### Rows
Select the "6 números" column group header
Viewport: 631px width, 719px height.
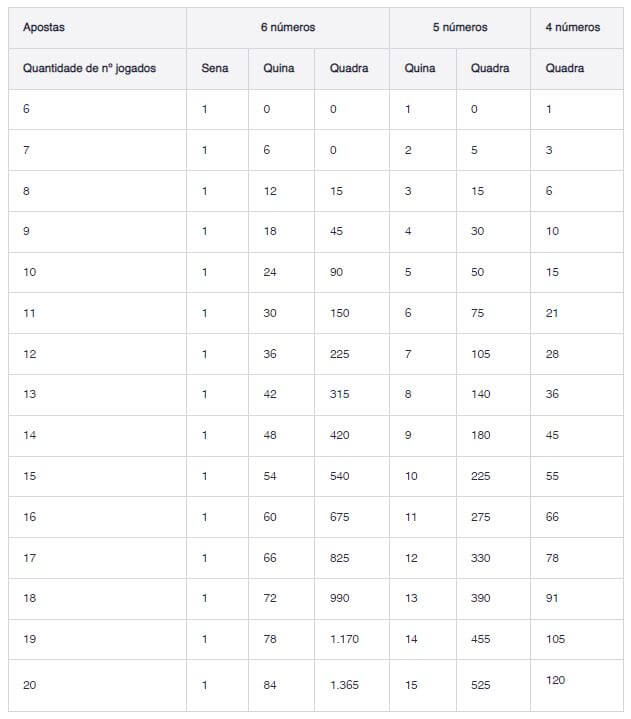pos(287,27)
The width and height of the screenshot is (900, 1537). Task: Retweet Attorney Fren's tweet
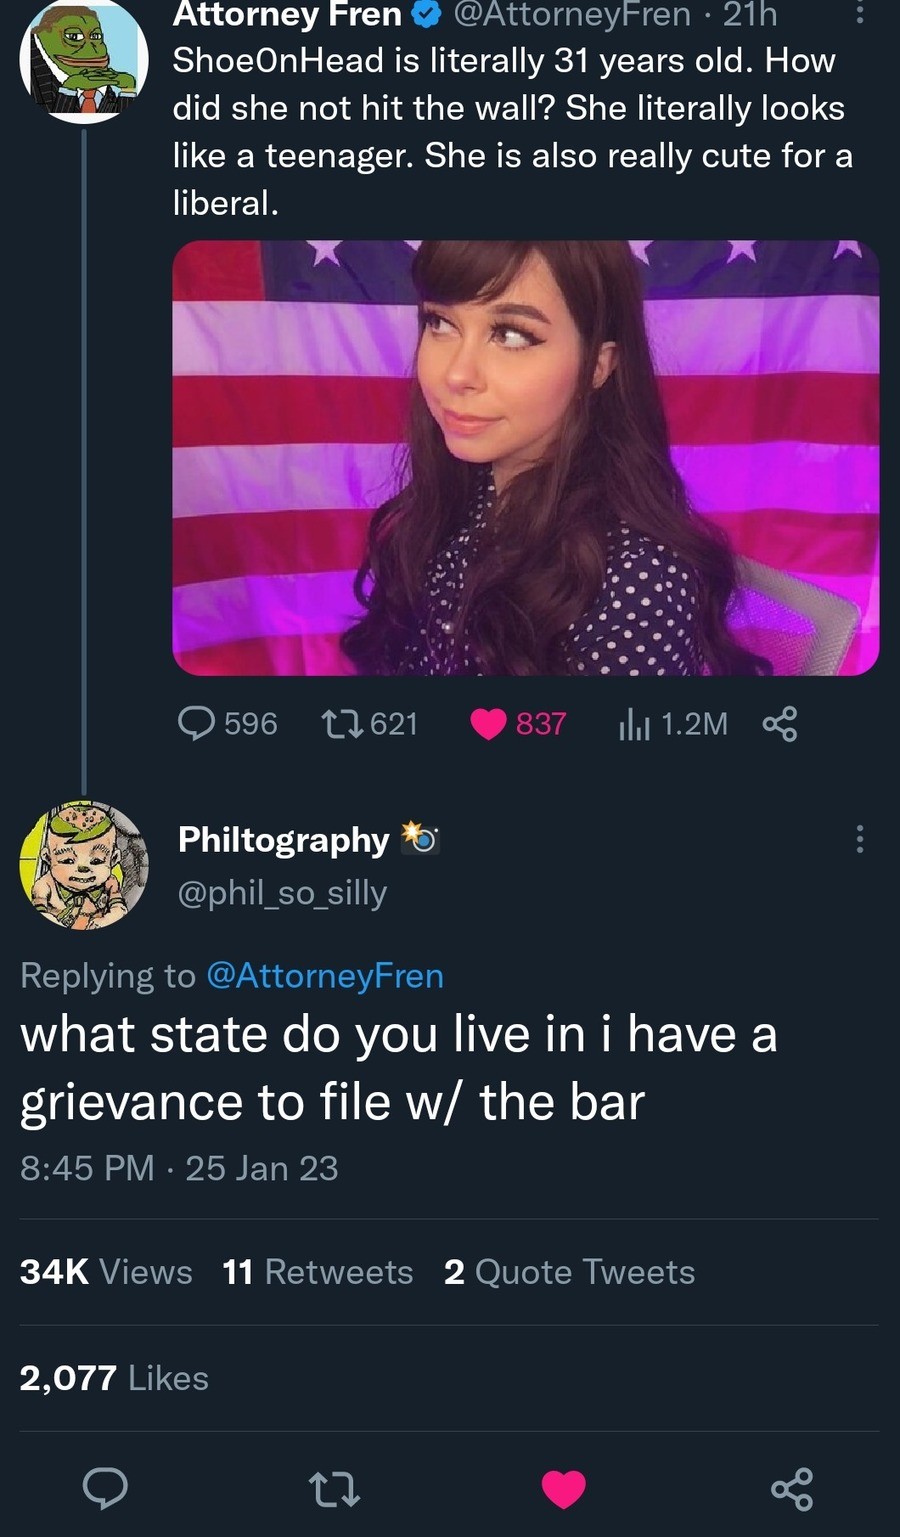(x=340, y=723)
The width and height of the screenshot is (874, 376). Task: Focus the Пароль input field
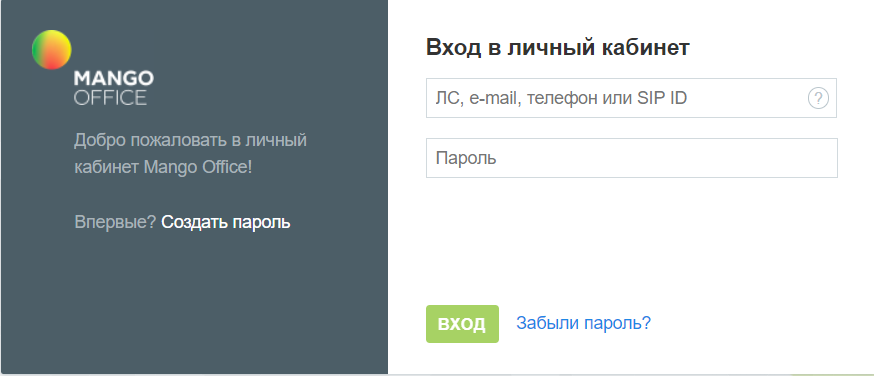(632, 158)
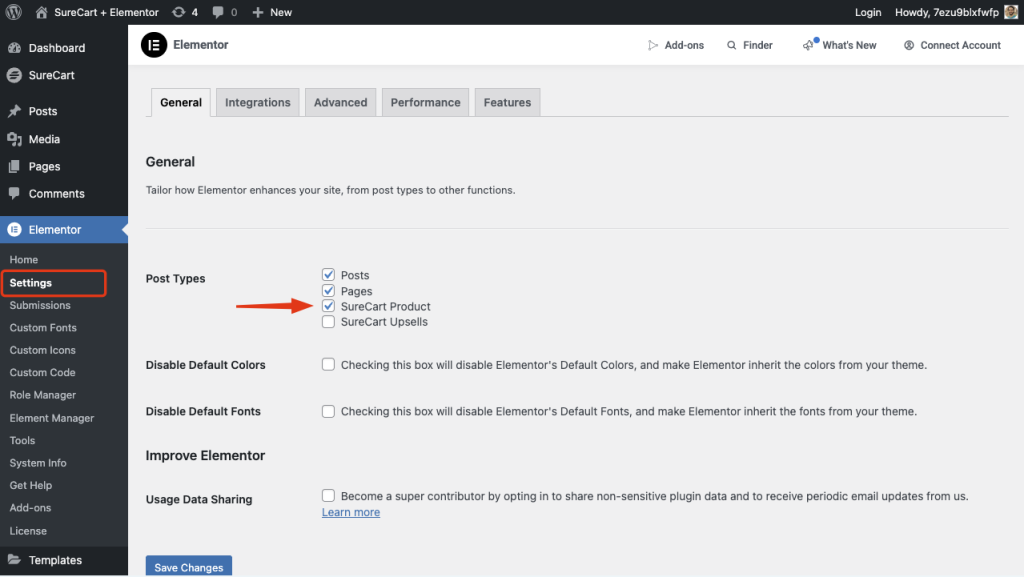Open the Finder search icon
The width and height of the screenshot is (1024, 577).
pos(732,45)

### What to work on
Reproduce the lines of all the records word for word, omitting the pictures.

### Complete answer
Select the "6 números" column group header
Viewport: 631px width, 719px height.
pos(287,27)
The width and height of the screenshot is (900, 1537). Task: Retweet Attorney Fren's tweet
(x=340, y=723)
The width and height of the screenshot is (874, 376). Task: Focus the Пароль input field
(632, 158)
Open the Finder search icon
The width and height of the screenshot is (1024, 577).
pos(732,45)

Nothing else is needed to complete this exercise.